Pretty Funny, if You Ask Me

What if you were a starving academic writer and you had just published a book about a subject as exciting as the history of salt. Wouldn’t you want to promote your book anyway possible, by way of celebrity endorsements. What if one of the world’s most well known people made it known that he was going to read your book during his much reported vacation? Under most circumstances it would be a dream come true for the author…unless that endorsement came from George W. Bush. Apparently, Mark Kurlansky, the author of Salt: A World History, is furious that his book is tied to the president’s reading list:


What does it mean that George W Bush, a man who has demonstrated little ability for reflection, who is known to read no newspapers and whose headlong charge into disaster after cataclysm has shown a complete ignorance of history, who wants to throw out centuries of scientific learning and replace it with mythical mumbo-jumbo that he mistakenly calls religion, who preaches Christianity but seems to have never read the teachings of the great anti-war activist, Jesus Christ, is now spending his vacation reading my book, Salt: A World History?

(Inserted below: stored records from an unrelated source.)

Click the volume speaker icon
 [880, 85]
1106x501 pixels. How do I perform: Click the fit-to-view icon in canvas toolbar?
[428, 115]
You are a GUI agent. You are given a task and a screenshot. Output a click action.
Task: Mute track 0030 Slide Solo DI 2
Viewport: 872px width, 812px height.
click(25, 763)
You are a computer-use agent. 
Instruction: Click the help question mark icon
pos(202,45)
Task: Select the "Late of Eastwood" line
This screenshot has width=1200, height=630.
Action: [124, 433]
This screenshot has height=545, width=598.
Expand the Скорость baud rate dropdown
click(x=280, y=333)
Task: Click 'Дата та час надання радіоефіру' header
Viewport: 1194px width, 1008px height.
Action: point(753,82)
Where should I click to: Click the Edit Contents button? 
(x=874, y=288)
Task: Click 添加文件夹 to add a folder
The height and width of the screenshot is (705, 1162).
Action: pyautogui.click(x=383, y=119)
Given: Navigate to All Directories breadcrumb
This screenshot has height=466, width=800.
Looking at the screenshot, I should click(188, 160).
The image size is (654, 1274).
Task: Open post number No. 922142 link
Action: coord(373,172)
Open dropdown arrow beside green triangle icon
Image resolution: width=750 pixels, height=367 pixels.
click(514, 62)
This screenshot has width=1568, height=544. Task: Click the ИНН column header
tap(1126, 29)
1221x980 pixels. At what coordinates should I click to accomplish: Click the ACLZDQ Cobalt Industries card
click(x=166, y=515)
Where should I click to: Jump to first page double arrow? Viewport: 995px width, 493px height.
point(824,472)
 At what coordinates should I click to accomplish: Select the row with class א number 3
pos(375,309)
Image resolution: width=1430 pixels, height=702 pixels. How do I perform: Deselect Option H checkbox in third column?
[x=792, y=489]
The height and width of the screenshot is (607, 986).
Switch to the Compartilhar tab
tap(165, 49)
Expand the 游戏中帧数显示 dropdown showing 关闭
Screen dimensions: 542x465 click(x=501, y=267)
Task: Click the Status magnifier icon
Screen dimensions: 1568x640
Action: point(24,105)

Although Kurlanksy invites Bush to learn the great lessons of history revolving around the possession of salt, it’s clear that he doesn’t regard the president as worthy of reading his book. What is it with some writers who are so intent on having their book read by “the right kind of people”? This projection of snobbery in Kurlansky’s editorial is the quickest way to diminish the potential number book buyers. I honestly would actually like to make the time to read his book, being a history buff and all. But when an author shows his true colors and displays a lively antagonism against someone with whom I agree for the most part, it will now be far too difficult for me to read without a sense of disdain for the author in the back of my mind. I’m aware that ‘true’ writers are those who don’t write for the buying public but for the contribution towards the general pool of knowledge. But if that pool of knowledge is reserved for those who agree with the author and not someone who disagrees with him, it isolates the writer from the world at large ever more so. And you wonder why academia in the humanities has become so irrelevant to everyone else?